## TASK DETAILS
Reproduce without any change the rows beginning with the line that contains "The image size is (853, 575)." and continuing through the line that contains "(x=1114, y=165)", including both of those lines, and nothing else.

[start]

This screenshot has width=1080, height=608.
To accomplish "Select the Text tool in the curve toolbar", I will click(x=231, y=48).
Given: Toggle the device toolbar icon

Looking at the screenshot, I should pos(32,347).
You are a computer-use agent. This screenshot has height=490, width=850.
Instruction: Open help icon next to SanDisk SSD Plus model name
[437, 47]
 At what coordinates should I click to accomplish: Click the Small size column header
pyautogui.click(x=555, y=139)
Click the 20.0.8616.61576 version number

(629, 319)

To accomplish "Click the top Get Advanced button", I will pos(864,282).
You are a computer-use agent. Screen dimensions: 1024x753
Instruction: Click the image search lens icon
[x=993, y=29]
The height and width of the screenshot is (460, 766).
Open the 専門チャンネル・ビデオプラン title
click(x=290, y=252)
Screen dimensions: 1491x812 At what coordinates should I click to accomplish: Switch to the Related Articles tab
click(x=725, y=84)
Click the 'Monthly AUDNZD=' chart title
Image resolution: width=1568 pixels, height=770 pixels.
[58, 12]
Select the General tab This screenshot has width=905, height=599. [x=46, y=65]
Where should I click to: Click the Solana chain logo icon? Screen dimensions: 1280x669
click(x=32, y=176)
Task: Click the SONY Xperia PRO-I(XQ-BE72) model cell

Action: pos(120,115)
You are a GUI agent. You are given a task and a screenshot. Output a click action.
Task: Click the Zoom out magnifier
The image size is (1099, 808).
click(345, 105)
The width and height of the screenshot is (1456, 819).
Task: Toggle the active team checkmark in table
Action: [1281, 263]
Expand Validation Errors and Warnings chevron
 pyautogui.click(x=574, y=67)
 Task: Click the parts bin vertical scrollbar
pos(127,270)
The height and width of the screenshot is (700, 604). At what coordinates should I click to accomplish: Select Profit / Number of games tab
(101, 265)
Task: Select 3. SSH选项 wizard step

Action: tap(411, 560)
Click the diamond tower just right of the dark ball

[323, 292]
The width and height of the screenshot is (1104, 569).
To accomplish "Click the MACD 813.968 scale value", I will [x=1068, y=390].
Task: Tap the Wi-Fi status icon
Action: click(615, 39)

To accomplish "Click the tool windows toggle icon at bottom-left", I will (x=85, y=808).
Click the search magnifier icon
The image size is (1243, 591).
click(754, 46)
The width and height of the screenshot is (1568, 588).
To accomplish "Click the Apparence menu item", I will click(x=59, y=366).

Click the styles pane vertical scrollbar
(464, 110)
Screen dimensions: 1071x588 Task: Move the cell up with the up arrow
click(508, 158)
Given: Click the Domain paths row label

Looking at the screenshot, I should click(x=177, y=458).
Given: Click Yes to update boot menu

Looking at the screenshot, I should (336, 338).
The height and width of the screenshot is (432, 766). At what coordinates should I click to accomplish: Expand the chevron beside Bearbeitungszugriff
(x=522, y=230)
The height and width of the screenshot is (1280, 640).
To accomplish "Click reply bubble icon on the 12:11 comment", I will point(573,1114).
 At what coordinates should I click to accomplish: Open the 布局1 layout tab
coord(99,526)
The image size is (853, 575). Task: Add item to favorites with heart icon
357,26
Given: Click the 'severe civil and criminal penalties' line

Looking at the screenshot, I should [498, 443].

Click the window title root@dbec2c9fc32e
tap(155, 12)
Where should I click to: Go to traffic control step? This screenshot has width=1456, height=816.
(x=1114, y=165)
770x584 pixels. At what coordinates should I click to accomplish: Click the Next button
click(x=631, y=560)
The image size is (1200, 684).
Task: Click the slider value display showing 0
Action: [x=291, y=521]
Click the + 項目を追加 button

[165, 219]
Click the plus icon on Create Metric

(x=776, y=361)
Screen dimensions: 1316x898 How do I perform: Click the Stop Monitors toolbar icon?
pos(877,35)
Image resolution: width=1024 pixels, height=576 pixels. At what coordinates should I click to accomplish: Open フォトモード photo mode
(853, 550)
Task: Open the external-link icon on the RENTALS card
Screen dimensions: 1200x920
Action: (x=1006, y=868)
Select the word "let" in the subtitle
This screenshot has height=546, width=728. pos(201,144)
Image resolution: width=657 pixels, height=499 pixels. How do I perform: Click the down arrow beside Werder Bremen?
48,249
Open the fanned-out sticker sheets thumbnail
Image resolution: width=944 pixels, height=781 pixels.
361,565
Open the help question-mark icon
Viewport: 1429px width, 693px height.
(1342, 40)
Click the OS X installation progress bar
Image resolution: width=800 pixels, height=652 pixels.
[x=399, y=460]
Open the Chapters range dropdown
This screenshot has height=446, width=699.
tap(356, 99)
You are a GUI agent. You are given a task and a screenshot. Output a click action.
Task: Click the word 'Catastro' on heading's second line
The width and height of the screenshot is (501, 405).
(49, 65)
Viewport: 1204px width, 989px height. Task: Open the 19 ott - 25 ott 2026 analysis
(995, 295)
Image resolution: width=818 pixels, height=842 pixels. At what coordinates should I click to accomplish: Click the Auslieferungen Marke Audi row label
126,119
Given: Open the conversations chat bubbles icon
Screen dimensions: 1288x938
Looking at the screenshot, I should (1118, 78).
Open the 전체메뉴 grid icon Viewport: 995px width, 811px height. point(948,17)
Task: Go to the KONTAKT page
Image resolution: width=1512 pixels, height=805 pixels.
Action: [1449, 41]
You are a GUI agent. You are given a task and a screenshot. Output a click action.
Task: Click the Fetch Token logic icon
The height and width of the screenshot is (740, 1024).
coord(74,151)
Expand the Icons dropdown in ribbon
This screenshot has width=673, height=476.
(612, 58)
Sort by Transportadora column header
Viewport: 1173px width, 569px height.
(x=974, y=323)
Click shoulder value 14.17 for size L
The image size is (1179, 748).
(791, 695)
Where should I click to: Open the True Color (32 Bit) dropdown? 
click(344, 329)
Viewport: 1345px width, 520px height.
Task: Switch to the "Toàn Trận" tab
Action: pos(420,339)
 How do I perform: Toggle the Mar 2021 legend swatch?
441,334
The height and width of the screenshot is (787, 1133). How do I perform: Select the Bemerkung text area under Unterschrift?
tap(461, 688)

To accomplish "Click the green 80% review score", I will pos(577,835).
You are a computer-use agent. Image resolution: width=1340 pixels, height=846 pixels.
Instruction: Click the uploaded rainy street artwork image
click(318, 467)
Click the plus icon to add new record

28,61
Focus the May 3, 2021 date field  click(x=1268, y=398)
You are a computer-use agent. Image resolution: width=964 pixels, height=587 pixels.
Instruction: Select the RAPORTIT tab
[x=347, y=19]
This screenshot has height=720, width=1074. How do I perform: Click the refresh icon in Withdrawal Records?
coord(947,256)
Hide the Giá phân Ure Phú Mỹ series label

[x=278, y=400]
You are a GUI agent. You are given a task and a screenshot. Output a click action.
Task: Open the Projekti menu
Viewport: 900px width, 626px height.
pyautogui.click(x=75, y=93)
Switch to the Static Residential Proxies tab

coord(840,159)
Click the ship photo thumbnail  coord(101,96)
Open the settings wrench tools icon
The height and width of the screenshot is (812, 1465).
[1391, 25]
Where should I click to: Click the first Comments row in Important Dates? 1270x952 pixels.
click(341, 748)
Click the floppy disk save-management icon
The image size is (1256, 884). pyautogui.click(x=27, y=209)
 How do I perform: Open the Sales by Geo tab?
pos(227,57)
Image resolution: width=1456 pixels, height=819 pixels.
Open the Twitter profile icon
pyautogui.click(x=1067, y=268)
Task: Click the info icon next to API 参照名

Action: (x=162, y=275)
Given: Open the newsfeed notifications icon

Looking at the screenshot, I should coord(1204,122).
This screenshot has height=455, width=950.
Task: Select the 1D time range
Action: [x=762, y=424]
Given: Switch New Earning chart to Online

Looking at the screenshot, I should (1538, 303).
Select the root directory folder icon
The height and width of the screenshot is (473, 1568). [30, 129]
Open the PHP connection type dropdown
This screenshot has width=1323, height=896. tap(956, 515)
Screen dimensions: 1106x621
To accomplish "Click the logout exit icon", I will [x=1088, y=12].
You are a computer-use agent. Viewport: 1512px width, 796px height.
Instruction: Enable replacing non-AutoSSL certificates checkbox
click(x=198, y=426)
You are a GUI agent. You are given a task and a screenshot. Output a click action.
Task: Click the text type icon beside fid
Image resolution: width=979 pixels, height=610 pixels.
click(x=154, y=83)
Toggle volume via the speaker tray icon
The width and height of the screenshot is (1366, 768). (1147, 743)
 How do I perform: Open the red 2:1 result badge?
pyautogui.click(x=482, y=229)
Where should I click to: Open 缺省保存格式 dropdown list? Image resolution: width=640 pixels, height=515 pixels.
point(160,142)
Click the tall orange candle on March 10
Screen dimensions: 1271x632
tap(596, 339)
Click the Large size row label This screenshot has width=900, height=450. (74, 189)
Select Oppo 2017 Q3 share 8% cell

[end]

## CORRECT ANSWER
The image size is (853, 575). Task: Add item to favorites with heart icon
357,26
Given: Click the 'severe civil and criminal penalties' line

Looking at the screenshot, I should [498, 443].

Click the window title root@dbec2c9fc32e
tap(155, 12)
Where should I click to: Go to traffic control step? This screenshot has width=1456, height=816.
(x=1114, y=165)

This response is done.